Records contained in a dataset
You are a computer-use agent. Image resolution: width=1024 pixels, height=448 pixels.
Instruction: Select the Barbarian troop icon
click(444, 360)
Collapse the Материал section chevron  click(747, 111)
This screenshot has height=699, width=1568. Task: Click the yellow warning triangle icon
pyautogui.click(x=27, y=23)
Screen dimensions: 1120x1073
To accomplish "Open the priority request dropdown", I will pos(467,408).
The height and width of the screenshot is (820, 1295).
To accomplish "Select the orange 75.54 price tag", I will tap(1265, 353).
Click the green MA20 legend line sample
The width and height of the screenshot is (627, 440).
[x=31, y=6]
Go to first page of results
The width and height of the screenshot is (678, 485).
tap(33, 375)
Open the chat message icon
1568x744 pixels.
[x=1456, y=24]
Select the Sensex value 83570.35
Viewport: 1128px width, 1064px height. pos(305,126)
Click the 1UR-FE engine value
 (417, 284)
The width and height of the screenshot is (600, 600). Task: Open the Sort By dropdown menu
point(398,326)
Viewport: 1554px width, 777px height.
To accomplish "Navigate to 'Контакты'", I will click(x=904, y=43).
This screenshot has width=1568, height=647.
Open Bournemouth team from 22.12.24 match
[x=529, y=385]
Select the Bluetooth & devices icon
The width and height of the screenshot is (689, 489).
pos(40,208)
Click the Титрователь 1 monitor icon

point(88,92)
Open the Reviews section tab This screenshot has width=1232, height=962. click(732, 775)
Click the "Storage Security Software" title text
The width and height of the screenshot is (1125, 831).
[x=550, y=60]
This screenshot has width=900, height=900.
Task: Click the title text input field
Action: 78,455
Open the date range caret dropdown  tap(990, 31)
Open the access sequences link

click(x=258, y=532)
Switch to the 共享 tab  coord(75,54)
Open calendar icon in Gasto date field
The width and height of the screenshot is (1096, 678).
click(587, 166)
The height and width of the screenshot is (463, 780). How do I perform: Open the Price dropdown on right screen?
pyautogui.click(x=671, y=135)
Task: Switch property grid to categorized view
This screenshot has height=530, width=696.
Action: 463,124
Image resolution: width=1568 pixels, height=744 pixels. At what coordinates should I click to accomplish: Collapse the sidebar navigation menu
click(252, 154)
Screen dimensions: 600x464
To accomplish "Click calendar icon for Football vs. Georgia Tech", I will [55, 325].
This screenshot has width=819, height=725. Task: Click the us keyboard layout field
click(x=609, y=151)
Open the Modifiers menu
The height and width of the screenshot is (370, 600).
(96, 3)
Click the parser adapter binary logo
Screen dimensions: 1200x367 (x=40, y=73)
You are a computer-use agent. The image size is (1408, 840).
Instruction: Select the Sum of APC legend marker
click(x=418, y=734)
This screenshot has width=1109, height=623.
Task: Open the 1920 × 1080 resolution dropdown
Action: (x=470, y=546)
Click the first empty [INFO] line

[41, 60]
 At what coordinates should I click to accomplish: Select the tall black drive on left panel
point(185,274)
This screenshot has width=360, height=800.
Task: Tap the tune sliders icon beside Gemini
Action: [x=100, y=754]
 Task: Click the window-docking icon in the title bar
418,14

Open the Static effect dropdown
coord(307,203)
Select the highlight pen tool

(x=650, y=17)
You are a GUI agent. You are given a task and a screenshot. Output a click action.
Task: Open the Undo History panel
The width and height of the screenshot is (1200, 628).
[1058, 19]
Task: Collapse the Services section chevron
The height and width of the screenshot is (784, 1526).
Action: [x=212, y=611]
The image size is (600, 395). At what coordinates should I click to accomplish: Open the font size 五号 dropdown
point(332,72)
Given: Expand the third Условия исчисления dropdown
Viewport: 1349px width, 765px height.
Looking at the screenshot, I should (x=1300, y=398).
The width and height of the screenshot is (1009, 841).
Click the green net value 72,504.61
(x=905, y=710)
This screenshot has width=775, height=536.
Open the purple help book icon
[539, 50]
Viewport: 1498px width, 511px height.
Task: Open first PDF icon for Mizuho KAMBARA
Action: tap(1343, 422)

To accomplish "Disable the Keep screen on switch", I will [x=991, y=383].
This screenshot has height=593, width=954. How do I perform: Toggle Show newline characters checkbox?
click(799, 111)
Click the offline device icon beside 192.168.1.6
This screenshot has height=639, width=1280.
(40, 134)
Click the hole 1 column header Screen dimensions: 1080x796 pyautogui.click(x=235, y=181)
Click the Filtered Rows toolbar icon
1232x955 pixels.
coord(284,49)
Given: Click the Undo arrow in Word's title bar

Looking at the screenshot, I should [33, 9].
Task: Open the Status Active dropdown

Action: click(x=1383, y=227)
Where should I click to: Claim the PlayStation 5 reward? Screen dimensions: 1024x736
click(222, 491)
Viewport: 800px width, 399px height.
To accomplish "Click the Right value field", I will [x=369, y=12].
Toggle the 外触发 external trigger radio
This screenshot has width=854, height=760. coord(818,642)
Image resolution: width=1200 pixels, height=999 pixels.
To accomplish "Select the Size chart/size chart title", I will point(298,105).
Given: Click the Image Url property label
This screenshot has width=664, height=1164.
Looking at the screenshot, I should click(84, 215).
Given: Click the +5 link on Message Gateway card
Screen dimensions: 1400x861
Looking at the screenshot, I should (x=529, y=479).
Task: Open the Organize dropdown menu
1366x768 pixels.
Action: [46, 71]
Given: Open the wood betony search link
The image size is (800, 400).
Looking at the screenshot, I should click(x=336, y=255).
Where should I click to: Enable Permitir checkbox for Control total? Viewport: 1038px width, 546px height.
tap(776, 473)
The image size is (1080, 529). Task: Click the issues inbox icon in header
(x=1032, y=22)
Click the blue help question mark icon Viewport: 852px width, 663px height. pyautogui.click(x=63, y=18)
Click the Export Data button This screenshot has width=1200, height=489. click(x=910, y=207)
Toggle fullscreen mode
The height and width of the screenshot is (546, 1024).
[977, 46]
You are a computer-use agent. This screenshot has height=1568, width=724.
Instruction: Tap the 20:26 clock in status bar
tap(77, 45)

* **Task goal**:
Give back, unchanged, every line from the one with "You are a computer-use agent. This" to the end of the entries above.

* **Output of the task**:
You are a computer-use agent. This screenshot has height=1568, width=724.
Instruction: Tap the 20:26 clock in status bar
tap(77, 45)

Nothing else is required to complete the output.